Let me give you more context.

DataUnlocker has a long history and comes from years of hard work, mainly to help developers and product teams deal with missing data. If you’re in tech or marketing, you know how critical accurate metrics are – attribution, conversion rates, traffic volumes. The goal isn't to track individuals – it's to ensure these metrics aren't broken.

I’d ask you to consider this perspective: - People who want to stay anonymous, will stay anonymous. DataUnlocker doesn’t interfere with that at all! - It fixes just the technical accounting of data. Things like location masking, anti-fingerprinting, VPN use, etc., – all still apply and protect your privacy (and moreover I can confirm there's no way around them).

Hence, even on websites which don't respect your privacy (there are not many, to be completely honest) and try to misuse tracking, blocker users would still appear as anonymous, ID-less visitors. That’s by design, here to stay – and I can assure this from my experience.

DataUnlocker just. Fixes. Tech. (think of it like DataUnlocker making web apps behave more like mobile apps — hard to tamper with)

nikitaeverywher · 3h ago
Analytics and marketing tools used on all websites – such as Google Analytics, GTM (both client- and server-side), Facebook Pixel, and many more – are increasingly blocked by privacy tools and ad blockers. As a result, 15–50% of front-end data (conversions, attribution, referrals) never reaches dashboards. This missing data has long been accepted as the norm, to the point where front-end analytics are treated as unreliable and approximate.

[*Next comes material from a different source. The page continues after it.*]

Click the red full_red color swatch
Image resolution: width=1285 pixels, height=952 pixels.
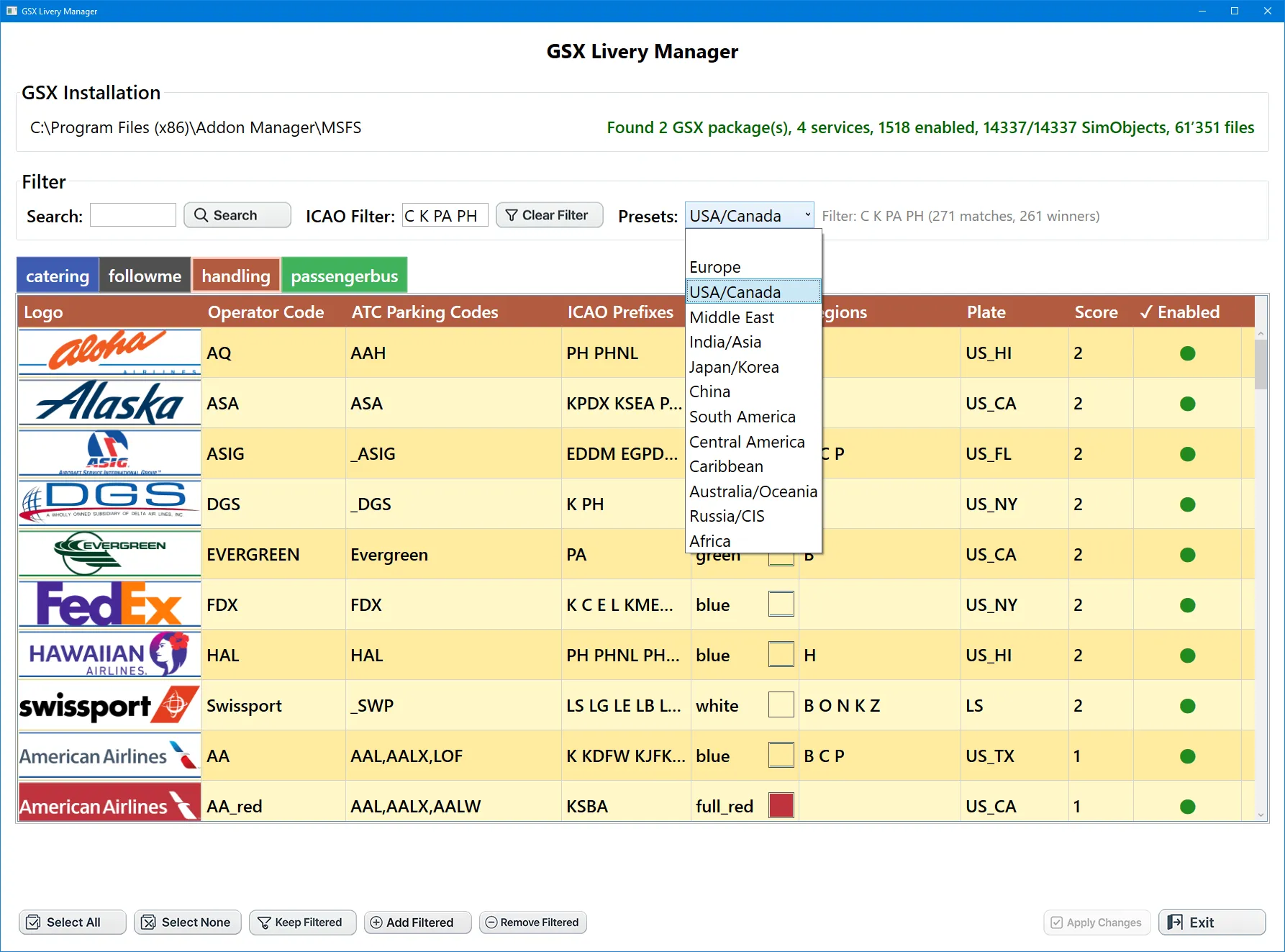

DataUnlocker 2.0 offers a drop-in solution: a proxy and JavaScript protection layer that shields tracking from blockers. It becomes an integral part of your web application — not only hiding analytics from generic blocking filters, but also making the code essential for the app to function. Blockers simply have no safe way to remove it.

Your feedback is welcome – happy to dive deeper.

azalemeth · 2h ago
Interesting work! I have a question -- How can I block it in umatrix?
nikitaeverywher · 1h ago
There's no way to block it — that's by design. The only way would be to block the entire website or disable JavaScript entirely. DataUnlocker makes the app function as a single integrated unit, so trying to cut out one piece causes the whole thing to stop working.

It's a broader topic worth deeper discussion to be honest. I'll be posting more on it soon — including why I believe the internet privacy "movement" should align with this: instead of breaking tools used in web apps (while I agree if you can, you can), the focus should go on pseudo-anonymizing users (web clients) while preserving functionality – parts of it are already implemented (VPNs, one-time sessions, etc). I can honestly see both sides of the debate — it's a long-standing and nuanced topic.

JohnFen · 1h ago
Pseudo-anonymizing is worthless snake oil, and provides little in the way of actual privacy. This tool is just an escalation in the level of contempt being routinely shown against actual people.